How tapeworms propagate, pt. 2

If the City can't even be a responsible tenant, how can it even pretend to have the authority to license landlords?

With respect to the City's proposed landlord licensing program, I had previously suggested that if anyone ought to be licensed at all to "potect [sic] the residential amenity, character and stability of residential areas" it would be far more useful to license renters instead of landlords. If the other purpose of the program is to create a "fair playing field" in the rental housing market, then workers in the City's Department of Community Services ought to be added to the licensee list.

John Brotzel, an owner of several rental properties in east London, sends us this email. We are reprinting it with his permission:

The City's Department of Community Services has been paying rent directly to me for one of its welfare clients on account of his drug addiction. But the cheque never arrived this month, and when I called the social worker she told me that I would not receive a cheque this month or the next and "I can't tell you why." I found out later, not from the City of course, that the tenant had been sent to jail for a short sentence and that he is planning on returning to my property.

Now here's something to ponder. Privacy laws probably prevented the City from telling me about the jail sentence, but since the City has assumed the role as the tenant's agent, it's the City that must provide me with 60 days notice of any change in tenancy under the Landlord-Tenant Act, which it has not done. Even if the law didn't require it, the City should have done so out of plain decency. So the City seems to be thinking, no, arbitrarily assuming, that I am going to hold this guy's place for his return without rent. Furthermore, if push comes to shove, this guy's nephew and brother live in the same place (of course they're behind in the rent) and I'll bet that they'll invite him in and I'll be obligated to let him stay. I am awaiting further info from the City but I know it will be bullshit.
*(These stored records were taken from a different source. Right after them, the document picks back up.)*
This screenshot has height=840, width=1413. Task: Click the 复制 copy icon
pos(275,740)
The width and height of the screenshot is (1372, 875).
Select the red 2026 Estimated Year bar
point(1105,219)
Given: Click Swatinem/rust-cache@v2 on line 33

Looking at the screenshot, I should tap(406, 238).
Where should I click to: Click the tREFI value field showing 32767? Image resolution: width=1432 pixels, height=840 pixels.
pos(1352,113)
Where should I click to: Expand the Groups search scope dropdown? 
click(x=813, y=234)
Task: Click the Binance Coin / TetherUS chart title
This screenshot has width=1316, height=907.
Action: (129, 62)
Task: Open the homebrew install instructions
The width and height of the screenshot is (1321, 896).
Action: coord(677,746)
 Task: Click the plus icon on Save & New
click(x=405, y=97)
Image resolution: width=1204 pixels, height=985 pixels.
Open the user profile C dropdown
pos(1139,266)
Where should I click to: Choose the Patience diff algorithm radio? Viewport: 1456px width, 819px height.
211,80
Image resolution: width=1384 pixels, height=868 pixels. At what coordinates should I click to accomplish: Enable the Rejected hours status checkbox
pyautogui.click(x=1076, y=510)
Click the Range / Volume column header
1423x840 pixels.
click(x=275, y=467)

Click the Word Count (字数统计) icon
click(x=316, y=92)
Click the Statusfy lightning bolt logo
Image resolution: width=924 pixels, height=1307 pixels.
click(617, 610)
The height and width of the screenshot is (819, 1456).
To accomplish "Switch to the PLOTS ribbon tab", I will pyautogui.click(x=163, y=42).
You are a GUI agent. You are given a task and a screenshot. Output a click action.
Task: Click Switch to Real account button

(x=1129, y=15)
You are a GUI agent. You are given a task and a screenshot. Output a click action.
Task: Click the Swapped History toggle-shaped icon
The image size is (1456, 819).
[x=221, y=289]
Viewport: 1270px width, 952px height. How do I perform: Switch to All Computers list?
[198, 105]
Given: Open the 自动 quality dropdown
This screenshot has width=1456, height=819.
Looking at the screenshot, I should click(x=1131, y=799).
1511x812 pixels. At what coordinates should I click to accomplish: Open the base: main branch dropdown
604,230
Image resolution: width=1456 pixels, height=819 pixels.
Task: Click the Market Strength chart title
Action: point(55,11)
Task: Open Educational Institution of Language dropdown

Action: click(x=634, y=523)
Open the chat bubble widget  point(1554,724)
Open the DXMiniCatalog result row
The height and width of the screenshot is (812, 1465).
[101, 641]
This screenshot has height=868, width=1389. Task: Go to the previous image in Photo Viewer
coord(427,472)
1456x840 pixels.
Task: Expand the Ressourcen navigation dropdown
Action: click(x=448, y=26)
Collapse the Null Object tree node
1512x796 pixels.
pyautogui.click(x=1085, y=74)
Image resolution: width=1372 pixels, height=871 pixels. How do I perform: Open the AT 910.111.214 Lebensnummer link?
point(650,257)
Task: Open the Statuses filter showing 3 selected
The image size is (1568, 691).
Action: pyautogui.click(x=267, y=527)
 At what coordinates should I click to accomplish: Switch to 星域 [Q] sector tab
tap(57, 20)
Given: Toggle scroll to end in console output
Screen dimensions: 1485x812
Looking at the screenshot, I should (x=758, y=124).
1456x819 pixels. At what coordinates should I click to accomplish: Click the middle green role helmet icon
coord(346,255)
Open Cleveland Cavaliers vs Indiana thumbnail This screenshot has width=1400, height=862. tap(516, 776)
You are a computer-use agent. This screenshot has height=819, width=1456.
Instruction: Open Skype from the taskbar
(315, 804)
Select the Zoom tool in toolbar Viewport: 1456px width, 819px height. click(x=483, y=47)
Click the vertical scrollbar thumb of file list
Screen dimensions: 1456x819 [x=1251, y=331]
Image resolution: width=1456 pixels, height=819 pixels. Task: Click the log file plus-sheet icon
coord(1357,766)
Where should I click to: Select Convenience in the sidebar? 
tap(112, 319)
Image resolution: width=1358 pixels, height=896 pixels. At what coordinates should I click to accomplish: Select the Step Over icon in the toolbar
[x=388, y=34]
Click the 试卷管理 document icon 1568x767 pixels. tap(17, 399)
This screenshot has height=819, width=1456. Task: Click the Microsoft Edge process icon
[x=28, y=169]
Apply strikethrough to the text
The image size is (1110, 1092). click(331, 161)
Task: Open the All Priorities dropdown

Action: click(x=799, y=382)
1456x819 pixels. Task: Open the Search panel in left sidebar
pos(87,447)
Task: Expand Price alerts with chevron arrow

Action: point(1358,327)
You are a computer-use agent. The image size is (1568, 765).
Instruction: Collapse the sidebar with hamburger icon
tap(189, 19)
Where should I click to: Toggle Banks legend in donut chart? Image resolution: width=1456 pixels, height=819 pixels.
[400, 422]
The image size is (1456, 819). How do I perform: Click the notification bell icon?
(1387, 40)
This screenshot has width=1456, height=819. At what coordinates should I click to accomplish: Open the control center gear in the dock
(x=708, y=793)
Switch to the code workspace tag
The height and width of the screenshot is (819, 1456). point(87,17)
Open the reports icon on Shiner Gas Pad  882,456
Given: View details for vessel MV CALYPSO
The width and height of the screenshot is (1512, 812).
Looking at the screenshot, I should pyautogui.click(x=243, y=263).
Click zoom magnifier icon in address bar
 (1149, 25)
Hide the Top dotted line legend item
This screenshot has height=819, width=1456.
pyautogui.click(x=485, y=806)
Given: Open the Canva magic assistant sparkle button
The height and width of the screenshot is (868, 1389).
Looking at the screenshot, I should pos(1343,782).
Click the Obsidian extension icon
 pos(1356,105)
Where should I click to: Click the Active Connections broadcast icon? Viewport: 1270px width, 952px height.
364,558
This in my thinking shows very poor due diligence on the part of City at the very least and an attitude that doesn't even consider a landlord's rights. At best it's a very poor example to set to a client who even under normal conditions wouldn't hesitate to screw a landlord or anyone else. This is such typical communist thinking, or is it thinking at all?
More adventures of the City's Ontario Works program in action to follow from another east London business owner…

Update: Mr. Brotzel adds:
This wasn't even the first time I've been cheated by the welfare department acting on behalf of the very same client. The City has a policy (they say it's a provincial policy) that when they approve taking over paying a client's rent they make out the first cheque to the tenant to "speed the process." Yeah, right. So when I never saw any of that money, naturally, the welfare office told me that "it's up to you to catch up to the tenant and get your rent." I asked which Money Mart I ought to stand guard over, or if I should just pretend to be a crack dealer and get my money the "honest way" as far as the City seems concerned. OK, well I didn't say it exactly that way, but it doesn't matter one way or another to the welfare office, and I'm still out the money for good.